After an extended period of wakefulness, older participants were less impaired by sleep deprivation, showed faster reaction times and fewer performance lapses, paid better attention, and had less frequent unintentional sleep episodes than their younger counterparts.
“Even very healthy adults like those in our study see a decline in sleep quality and duration as they age,” said Jeanne Duffy of the Division of Sleep Medicine at BWH. Duffy is also an assistant professor of medicine at Harvard Medical School. “And it is often assumed that daytime sleepiness in older adults is the result of the typical changes in nighttime sleep that come with age.”
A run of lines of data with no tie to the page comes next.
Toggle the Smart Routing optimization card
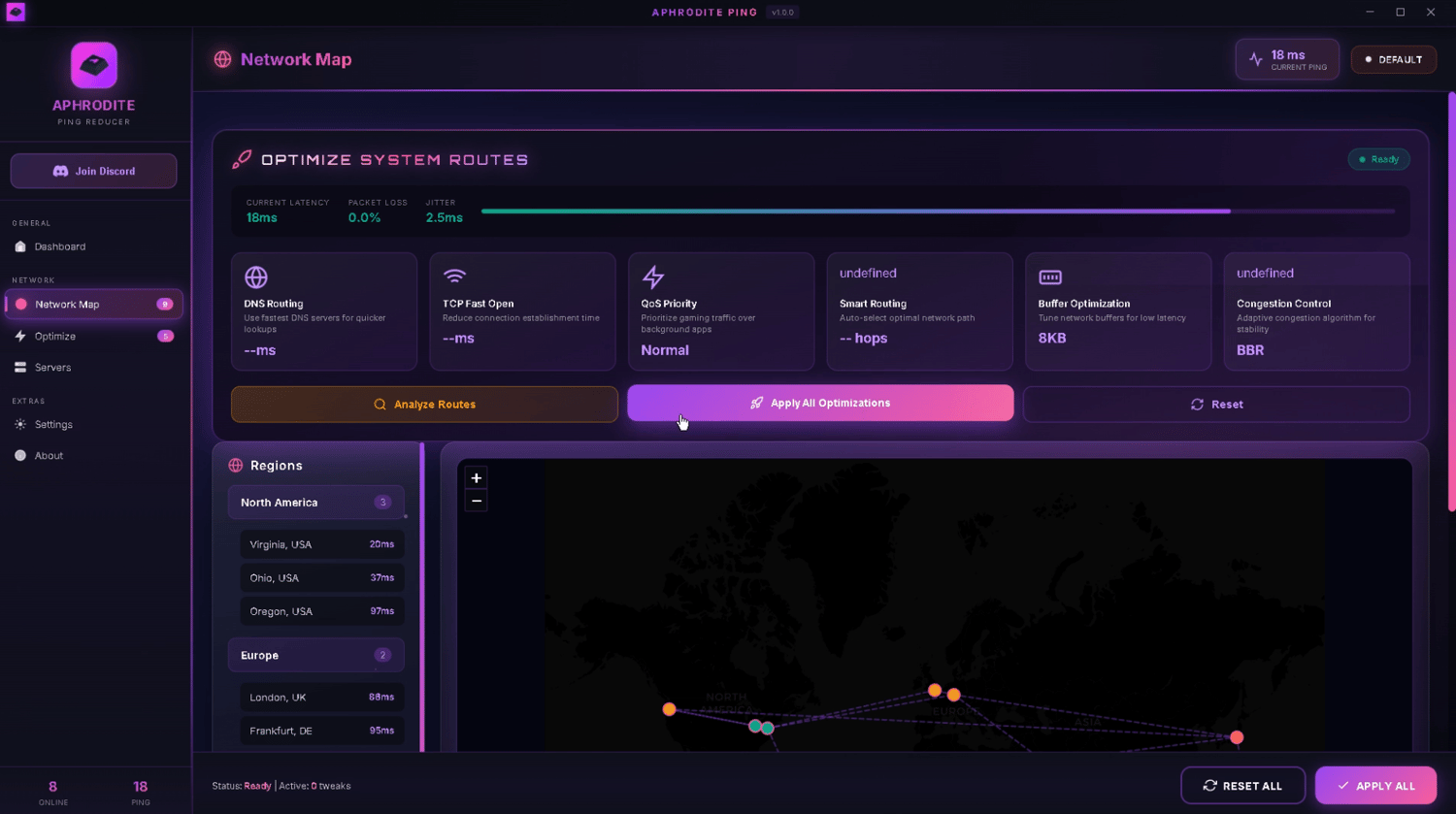Viewport: 1456px width, 814px height. click(x=919, y=311)
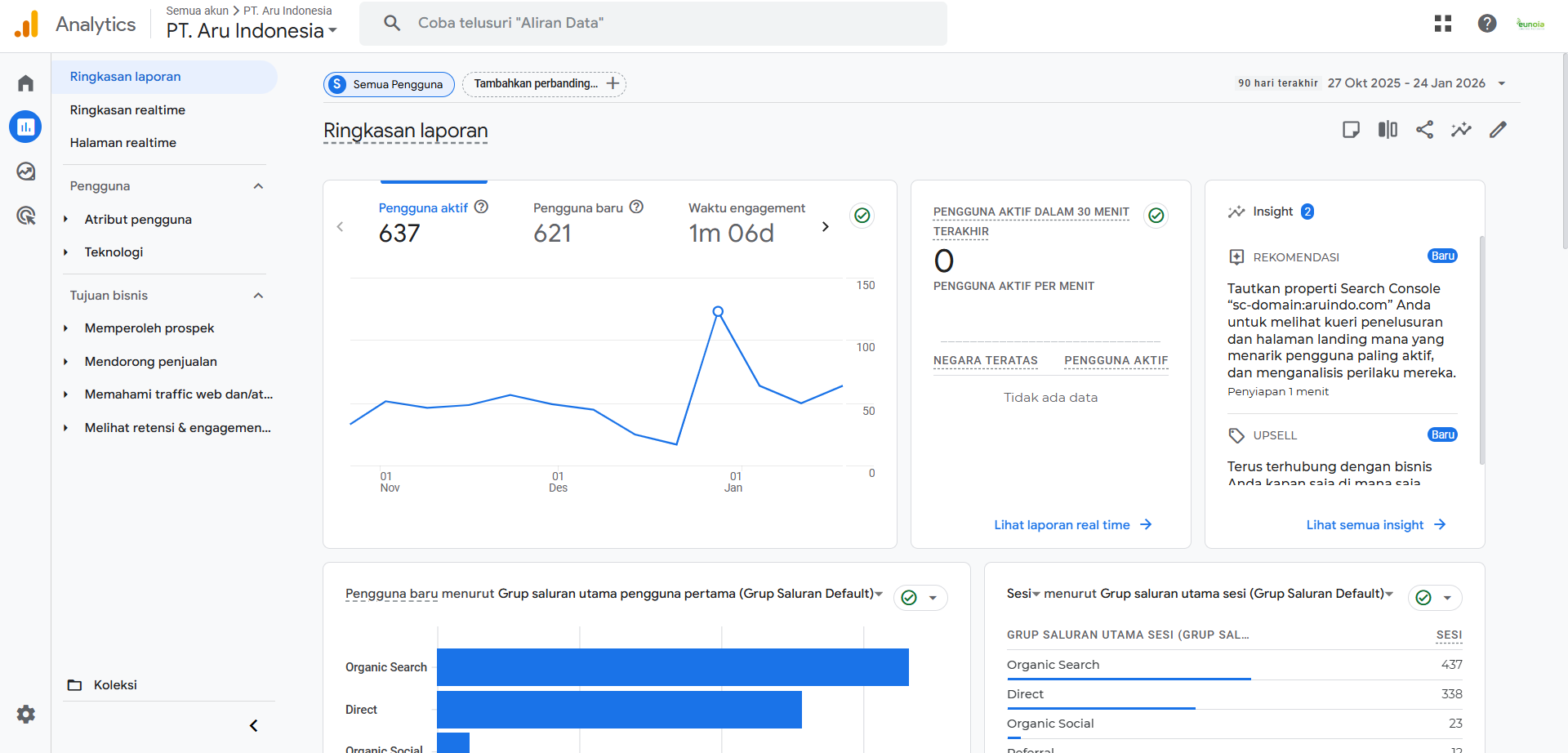Open the PT. Aru Indonesia property selector
The image size is (1568, 753).
(252, 31)
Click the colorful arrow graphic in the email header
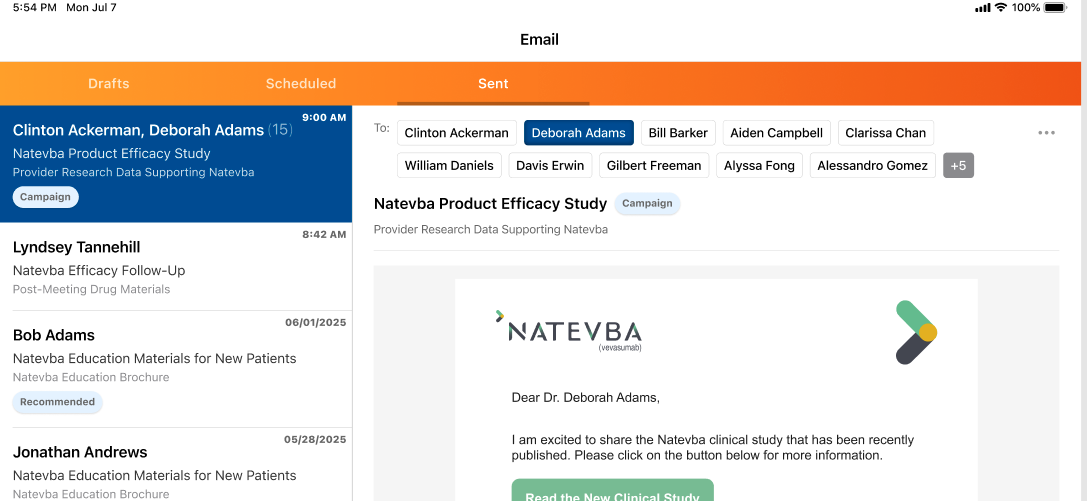 click(x=915, y=332)

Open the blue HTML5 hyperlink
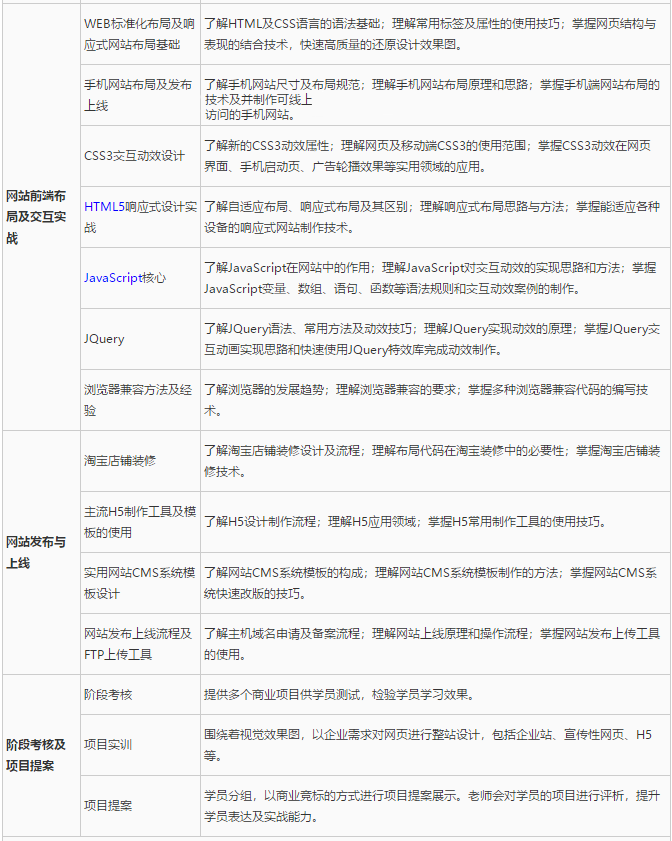[104, 207]
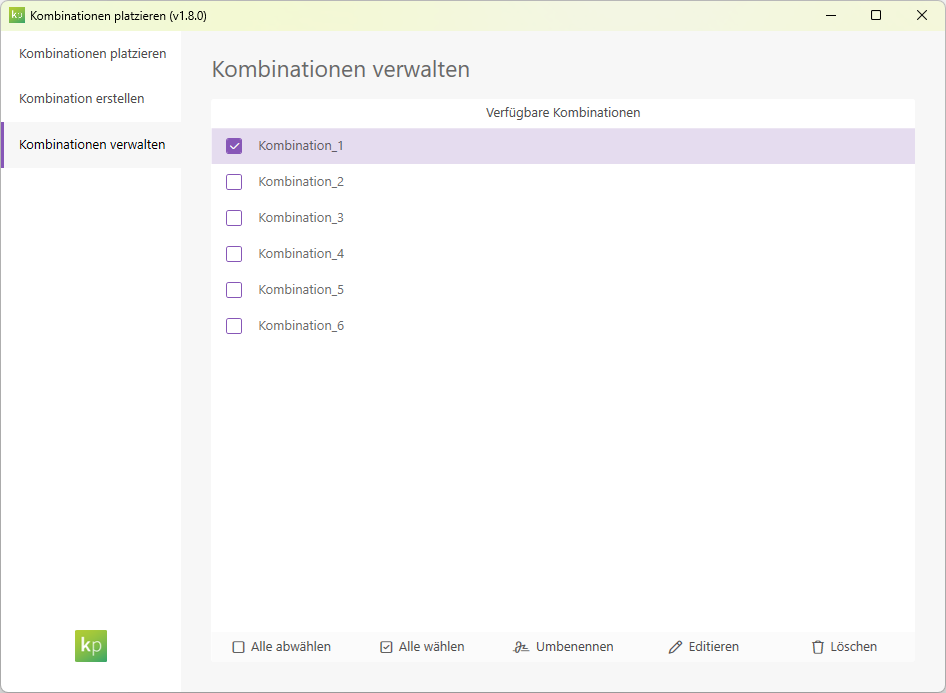This screenshot has width=946, height=693.
Task: Click the Verfügbare Kombinationen header
Action: coord(561,113)

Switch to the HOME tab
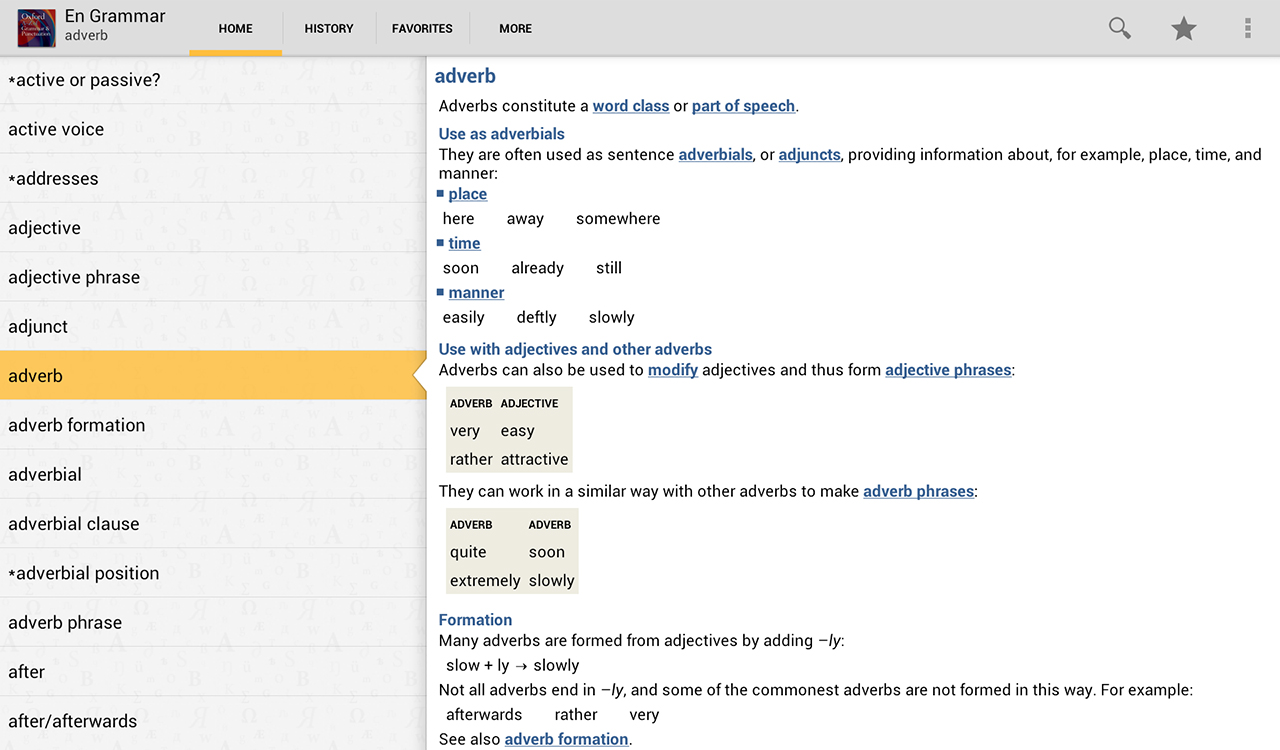coord(236,29)
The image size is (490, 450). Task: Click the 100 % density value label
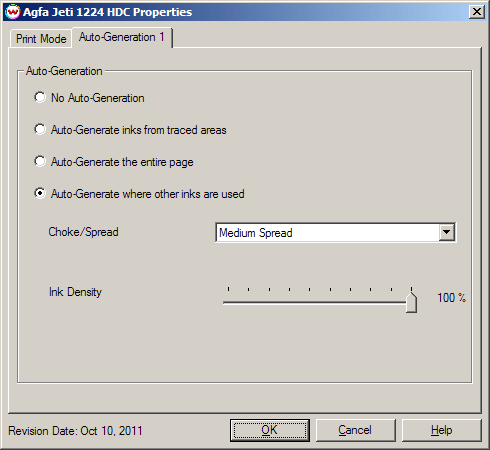[x=451, y=298]
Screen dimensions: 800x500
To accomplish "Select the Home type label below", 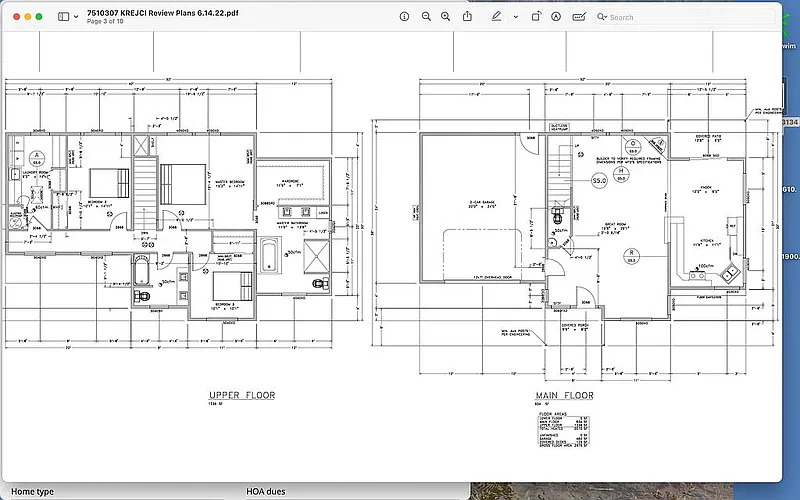I will coord(33,492).
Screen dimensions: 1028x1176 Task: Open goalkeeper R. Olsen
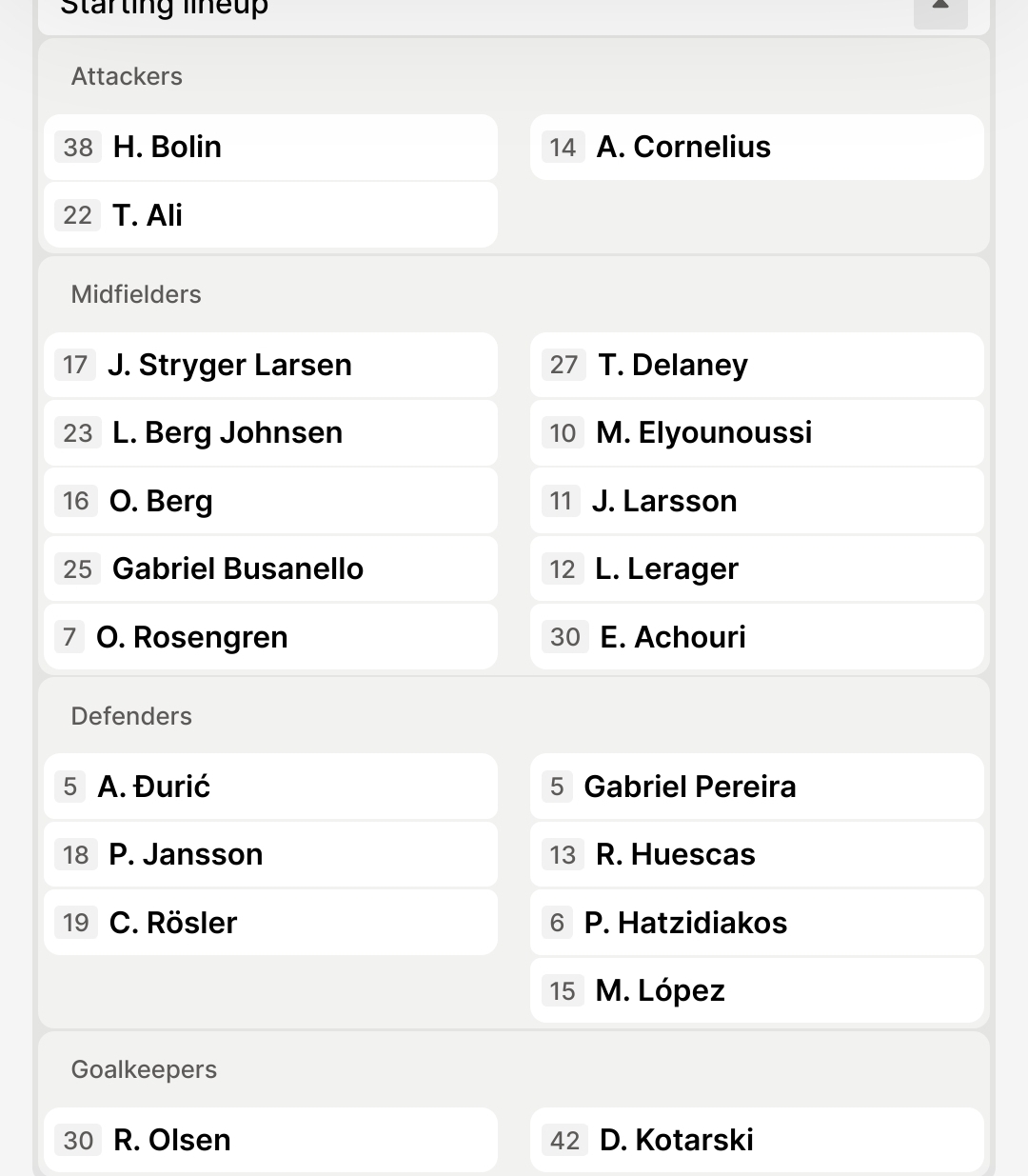click(270, 1140)
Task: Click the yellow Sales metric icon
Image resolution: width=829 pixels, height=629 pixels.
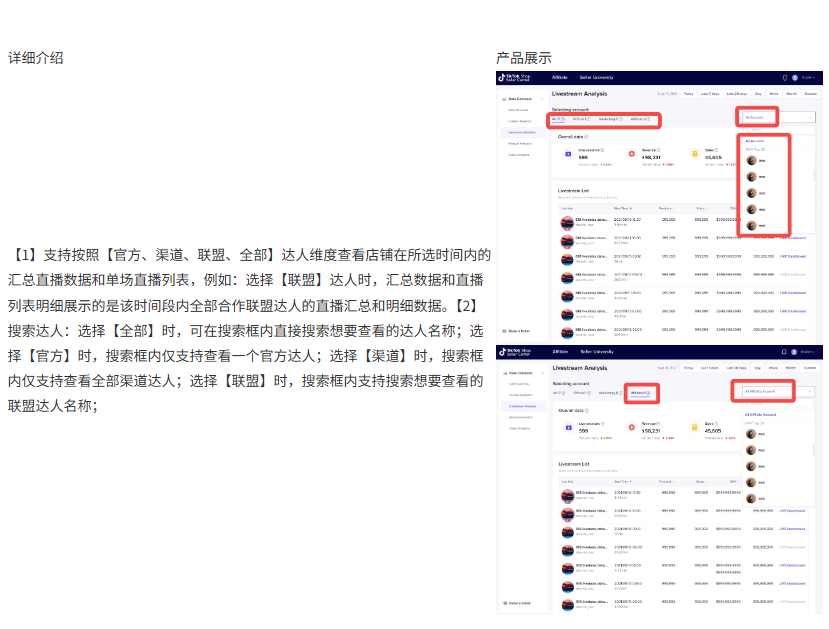Action: 694,154
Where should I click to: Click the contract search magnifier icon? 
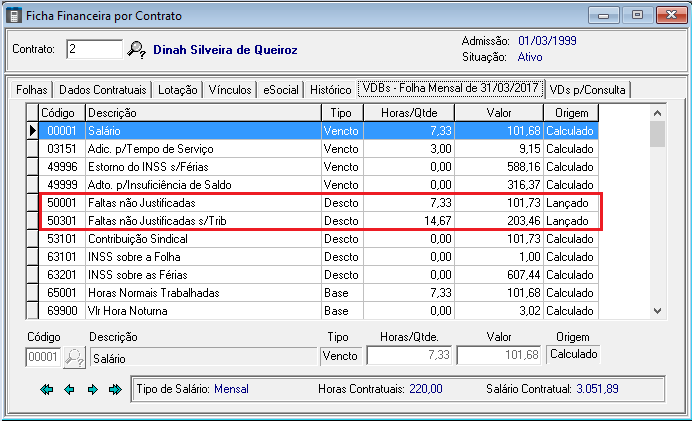tap(137, 50)
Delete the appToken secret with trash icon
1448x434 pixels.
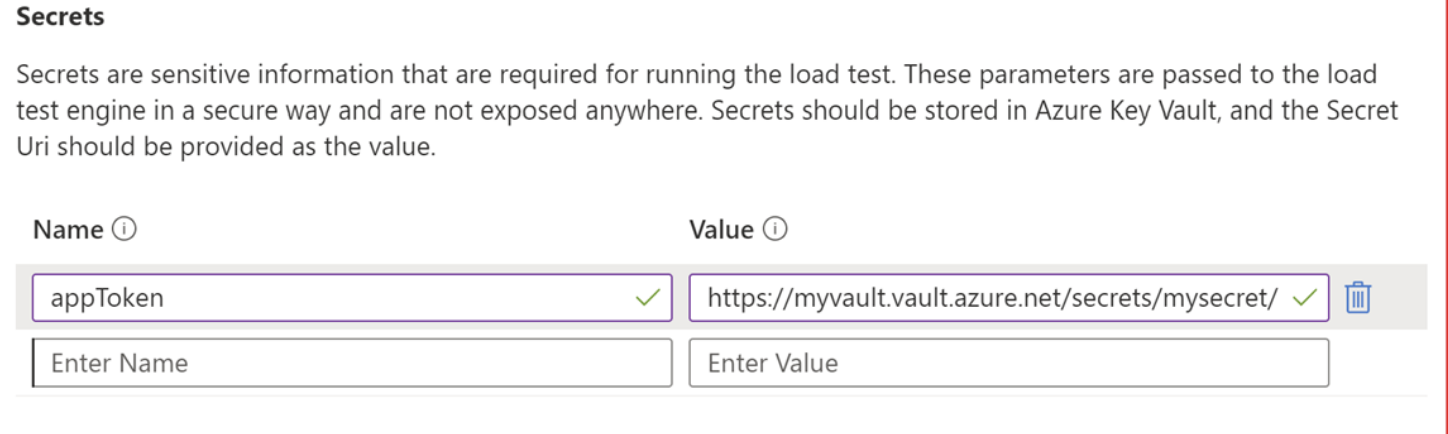[1357, 298]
However, the researchers found that aging in healthy adults is not associated with daytime sleepiness, and in fact healthy, older adults show less impairment under sleep deprivation than younger adults.
The five-day sleep study of 26 healthy young adults (aged 18-29) and 11 healthy older adults (aged 65-76) consisted of three nights of eight hours of sleep followed by a 26-hour episode of wakefulness. During the 26 hours of wakefulness, participants remained sitting in bed and had a staff member in the room to help them remain awake, and were not allowed to exercise or drink caffeinated beverages.
Throughout the 26 hours of wakefulness, the study participants were asked to rate their alertness twice per hour, their attention was assessed every two hours, and an electroencephalogram and electrooculogram were recorded continuously to monitor inadvertent sleep episodes and failures to pay attention.
“Many survey studies find greater levels of daytime sleepiness in older adults, yet our current research demonstrates that daytime sleepiness in older adults should not be attributed to a normal consequence of the aging process,” said Duffy. “Rather, daytime sleepiness may instead be a result of a number of other potential factors, such as chronic medical conditions, undiagnosed sleep disorders, or side effects of medications older people may be taking.” Older adults who fall asleep accidentally during the day or early evening should be evaluated for the underlying cause of their sleepiness.
The research was supported by grants from the National Institutes of Health.